> [Source records]
· · · ·
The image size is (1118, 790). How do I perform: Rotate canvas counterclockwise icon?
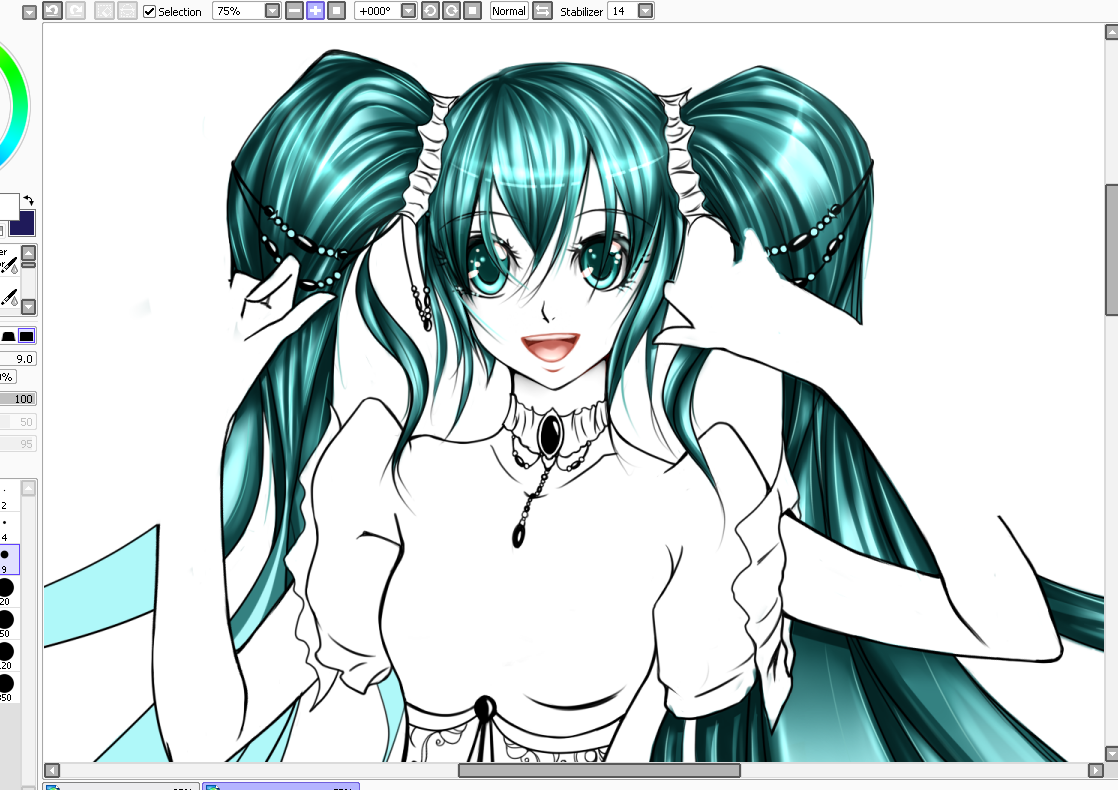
· · · ·
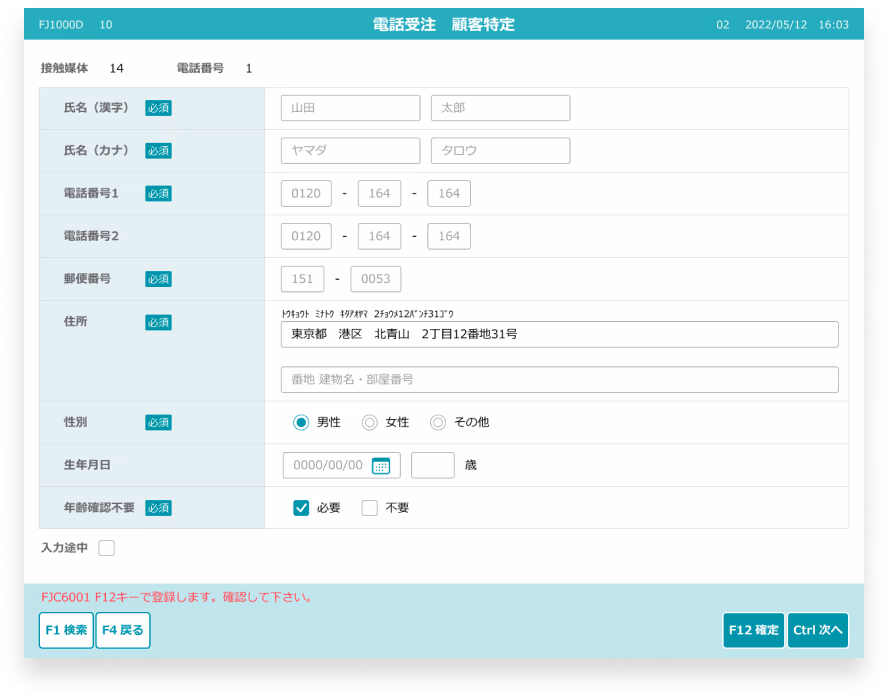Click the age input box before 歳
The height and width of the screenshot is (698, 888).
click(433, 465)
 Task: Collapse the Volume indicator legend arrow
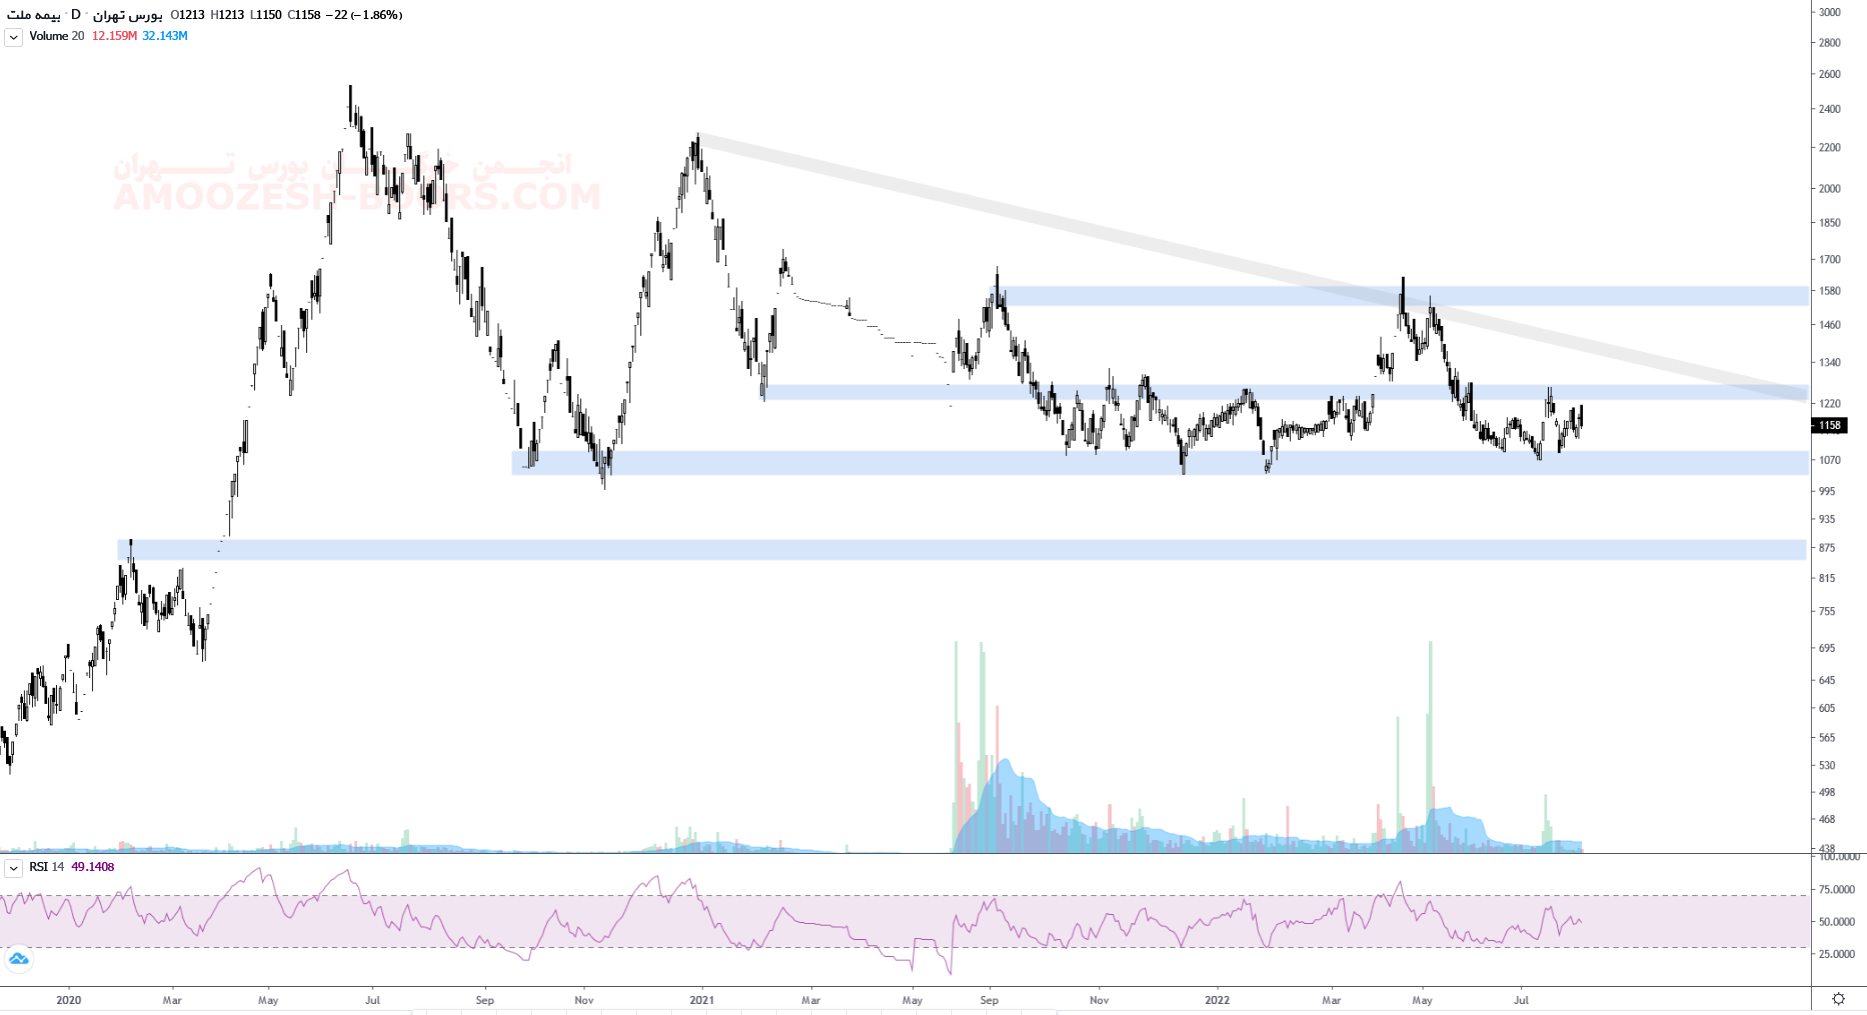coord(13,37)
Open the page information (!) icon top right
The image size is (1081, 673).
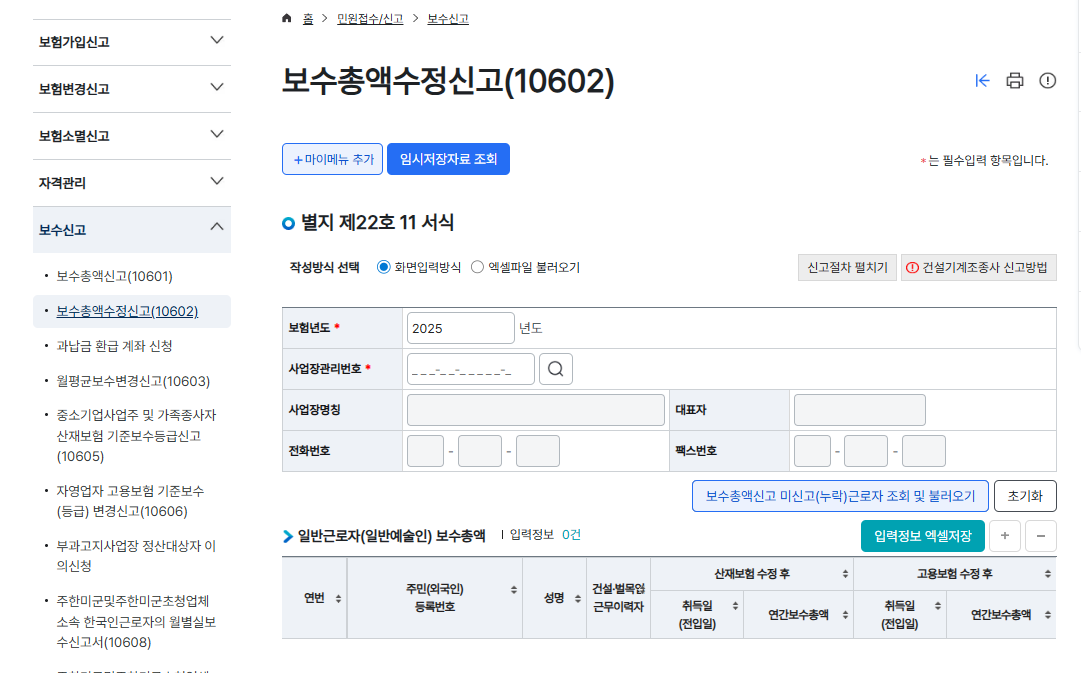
· · · ·
> [The task] In the listing above, locate the line containing "Open the page information (!) icon top right" and the line containing "The image size is (1081, 673).", then transcribe both and every line between them verbatim.

> [Task answer]
Open the page information (!) icon top right
The image size is (1081, 673).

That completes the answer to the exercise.